▶ _TRAVAIL À FAIRE_:
Convertissez en CSV à deux colonnes, « consigne » et « reponse », les lignes allant de celle qui contient "You are a computer-use" jusqu'à celle qui contient "coord(815,327)", incluses. Produisez une ligne CSV par consigne avec sa réponse, chaque valeur dans un champ entre guillemets, sauts de ligne remplacés par des espaces.

▶ _LIGNES_:
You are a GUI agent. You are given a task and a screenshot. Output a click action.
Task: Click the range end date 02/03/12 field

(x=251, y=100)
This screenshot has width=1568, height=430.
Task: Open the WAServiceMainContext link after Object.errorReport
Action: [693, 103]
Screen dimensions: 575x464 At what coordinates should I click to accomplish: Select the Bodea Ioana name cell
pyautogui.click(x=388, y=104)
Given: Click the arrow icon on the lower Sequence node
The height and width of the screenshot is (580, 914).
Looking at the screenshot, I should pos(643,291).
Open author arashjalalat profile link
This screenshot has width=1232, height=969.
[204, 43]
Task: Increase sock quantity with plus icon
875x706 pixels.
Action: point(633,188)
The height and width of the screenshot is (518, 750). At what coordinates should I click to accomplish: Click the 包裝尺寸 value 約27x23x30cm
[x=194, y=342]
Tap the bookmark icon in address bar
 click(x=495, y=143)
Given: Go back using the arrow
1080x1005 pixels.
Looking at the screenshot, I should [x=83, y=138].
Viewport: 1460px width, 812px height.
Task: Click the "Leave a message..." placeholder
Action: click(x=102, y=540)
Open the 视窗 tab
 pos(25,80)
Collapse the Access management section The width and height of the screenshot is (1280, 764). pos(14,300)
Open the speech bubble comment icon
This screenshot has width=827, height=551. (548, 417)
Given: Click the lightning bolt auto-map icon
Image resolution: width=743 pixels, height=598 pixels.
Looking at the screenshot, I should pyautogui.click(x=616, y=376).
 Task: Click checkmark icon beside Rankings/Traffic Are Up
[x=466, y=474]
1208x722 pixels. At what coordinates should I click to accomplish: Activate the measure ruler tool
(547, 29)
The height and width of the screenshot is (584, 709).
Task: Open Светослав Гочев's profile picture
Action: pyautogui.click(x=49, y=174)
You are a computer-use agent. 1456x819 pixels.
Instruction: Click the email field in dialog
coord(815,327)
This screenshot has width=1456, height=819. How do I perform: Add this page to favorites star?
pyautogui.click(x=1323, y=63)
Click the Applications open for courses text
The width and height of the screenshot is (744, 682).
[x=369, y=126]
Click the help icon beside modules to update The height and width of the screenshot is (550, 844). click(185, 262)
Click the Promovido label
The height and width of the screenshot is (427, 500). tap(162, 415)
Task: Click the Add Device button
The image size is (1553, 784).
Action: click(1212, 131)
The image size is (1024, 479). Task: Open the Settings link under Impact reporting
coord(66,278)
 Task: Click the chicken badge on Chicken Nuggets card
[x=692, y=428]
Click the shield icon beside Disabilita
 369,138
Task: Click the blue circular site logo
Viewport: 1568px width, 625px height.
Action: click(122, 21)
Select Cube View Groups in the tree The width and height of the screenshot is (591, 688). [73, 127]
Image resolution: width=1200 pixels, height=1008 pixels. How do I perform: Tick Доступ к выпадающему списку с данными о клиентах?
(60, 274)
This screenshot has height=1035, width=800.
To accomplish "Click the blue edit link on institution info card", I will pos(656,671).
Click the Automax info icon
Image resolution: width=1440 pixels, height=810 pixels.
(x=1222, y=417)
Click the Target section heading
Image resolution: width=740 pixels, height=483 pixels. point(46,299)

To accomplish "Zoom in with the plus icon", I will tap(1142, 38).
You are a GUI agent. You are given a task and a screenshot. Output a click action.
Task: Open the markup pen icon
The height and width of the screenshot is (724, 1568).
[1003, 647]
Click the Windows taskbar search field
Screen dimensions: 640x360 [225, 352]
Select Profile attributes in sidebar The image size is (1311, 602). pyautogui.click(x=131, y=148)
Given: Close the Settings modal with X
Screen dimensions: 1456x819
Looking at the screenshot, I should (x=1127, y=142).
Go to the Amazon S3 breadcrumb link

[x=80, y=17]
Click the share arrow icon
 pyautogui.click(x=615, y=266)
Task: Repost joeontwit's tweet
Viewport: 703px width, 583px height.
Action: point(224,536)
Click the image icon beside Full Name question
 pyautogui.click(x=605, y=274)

▶ _EN RÉPONSE_:
consigne,reponse
"You are a computer-use agent. 1456x819 pixels. Instruction: Click the email field in dialog","coord(815,327)"